Description of the task:
Write out every line of the records below word for word, omitting the pictures.

Extracted information:
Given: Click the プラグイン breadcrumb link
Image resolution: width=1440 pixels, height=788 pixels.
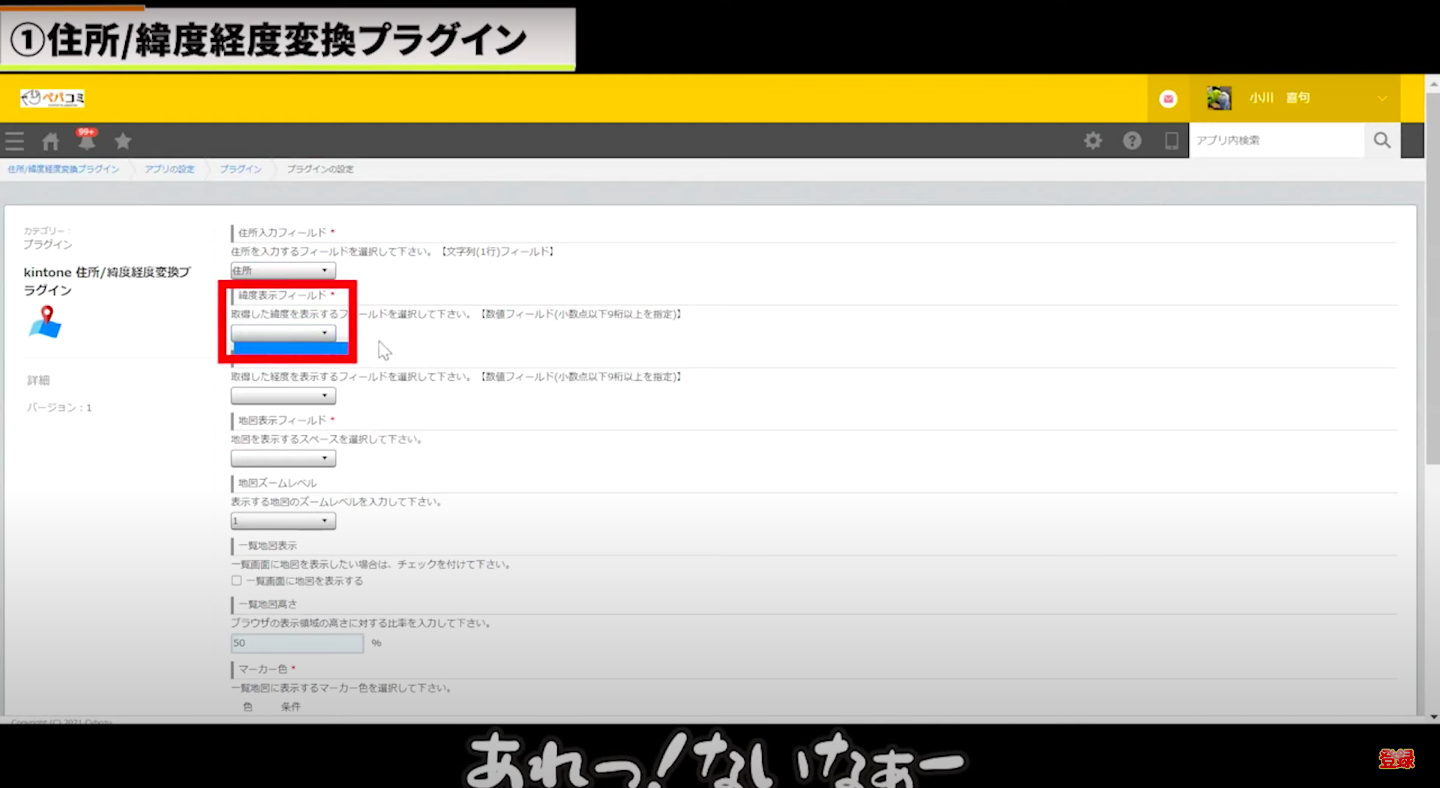Looking at the screenshot, I should (x=240, y=169).
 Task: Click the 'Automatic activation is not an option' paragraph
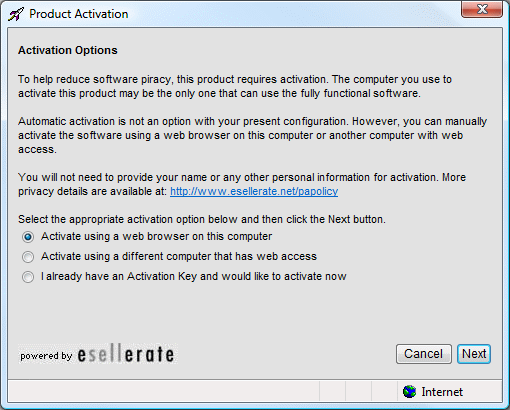tap(252, 135)
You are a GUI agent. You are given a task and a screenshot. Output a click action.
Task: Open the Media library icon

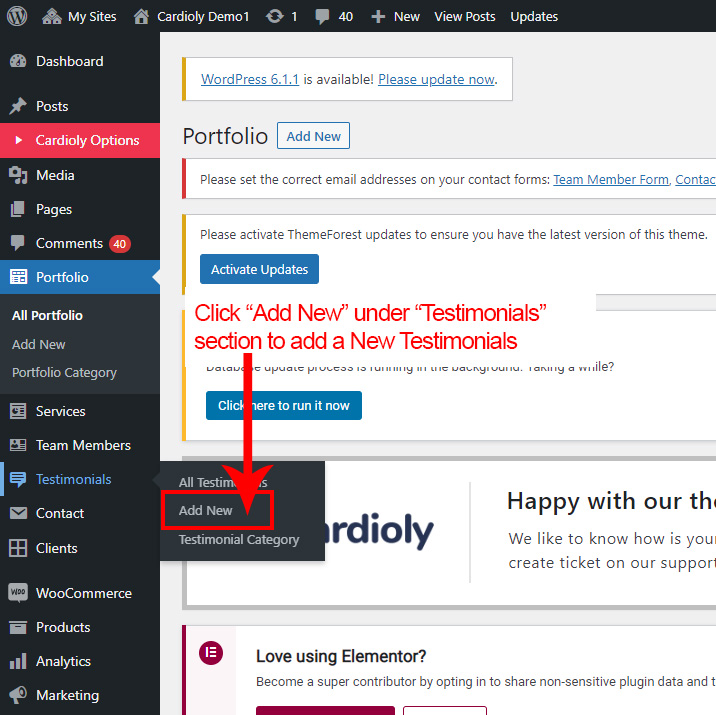point(18,175)
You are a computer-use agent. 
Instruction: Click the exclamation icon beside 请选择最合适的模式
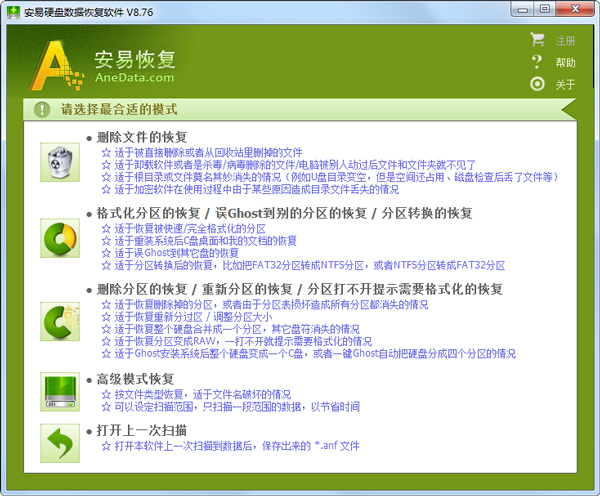[x=41, y=109]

Answer to this problem:
Given: Click the プラグイン breadcrumb link
Image resolution: width=1440 pixels, height=788 pixels.
Looking at the screenshot, I should (x=240, y=169).
 Task: Click the 'Automatic activation is not an option' paragraph
tap(252, 135)
You are a GUI agent. You are given a task and a screenshot. Output a click action.
Task: Open the Media library icon

point(18,175)
You are a computer-use agent. 
Instruction: Click the exclamation icon beside 请选择最合适的模式
[x=41, y=109]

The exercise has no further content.